Your instructions
In the stretch from the line containing "Task: Select the Pikachu avatar player card" through the end of the entries, switch "Pikachu" to "Bulbasaur" and write those lines out again with everything else unchanged.
== Source records ==
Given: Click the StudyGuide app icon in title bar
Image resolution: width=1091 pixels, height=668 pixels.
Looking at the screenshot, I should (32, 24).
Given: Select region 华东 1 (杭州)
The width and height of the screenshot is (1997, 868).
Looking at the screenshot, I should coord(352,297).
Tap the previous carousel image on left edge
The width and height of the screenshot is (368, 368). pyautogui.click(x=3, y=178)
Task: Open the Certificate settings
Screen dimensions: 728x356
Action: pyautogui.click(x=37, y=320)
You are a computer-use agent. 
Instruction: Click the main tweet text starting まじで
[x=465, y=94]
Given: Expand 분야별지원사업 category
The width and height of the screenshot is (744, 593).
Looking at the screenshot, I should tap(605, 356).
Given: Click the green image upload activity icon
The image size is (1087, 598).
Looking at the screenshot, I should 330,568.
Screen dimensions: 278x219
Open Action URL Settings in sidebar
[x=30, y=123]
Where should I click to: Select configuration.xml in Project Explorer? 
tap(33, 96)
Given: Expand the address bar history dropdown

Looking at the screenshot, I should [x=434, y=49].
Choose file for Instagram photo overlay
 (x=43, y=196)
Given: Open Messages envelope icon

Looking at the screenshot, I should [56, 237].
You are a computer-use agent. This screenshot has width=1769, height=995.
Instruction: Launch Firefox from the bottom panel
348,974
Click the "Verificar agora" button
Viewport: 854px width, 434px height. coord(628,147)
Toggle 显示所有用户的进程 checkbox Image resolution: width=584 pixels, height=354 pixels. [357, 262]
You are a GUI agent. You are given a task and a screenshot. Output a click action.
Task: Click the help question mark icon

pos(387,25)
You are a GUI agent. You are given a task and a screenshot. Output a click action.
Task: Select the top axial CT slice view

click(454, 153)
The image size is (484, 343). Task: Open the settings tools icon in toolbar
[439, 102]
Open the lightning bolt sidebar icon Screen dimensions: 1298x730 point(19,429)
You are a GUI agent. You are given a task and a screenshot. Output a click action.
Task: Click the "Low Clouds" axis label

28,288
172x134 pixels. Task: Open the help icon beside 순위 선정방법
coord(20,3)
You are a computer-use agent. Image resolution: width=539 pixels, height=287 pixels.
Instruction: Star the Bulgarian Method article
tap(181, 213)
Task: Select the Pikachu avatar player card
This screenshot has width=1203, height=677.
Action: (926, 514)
===
Output below
Task: Select the Bulbasaur avatar player card
This screenshot has width=1203, height=677.
Action: (926, 514)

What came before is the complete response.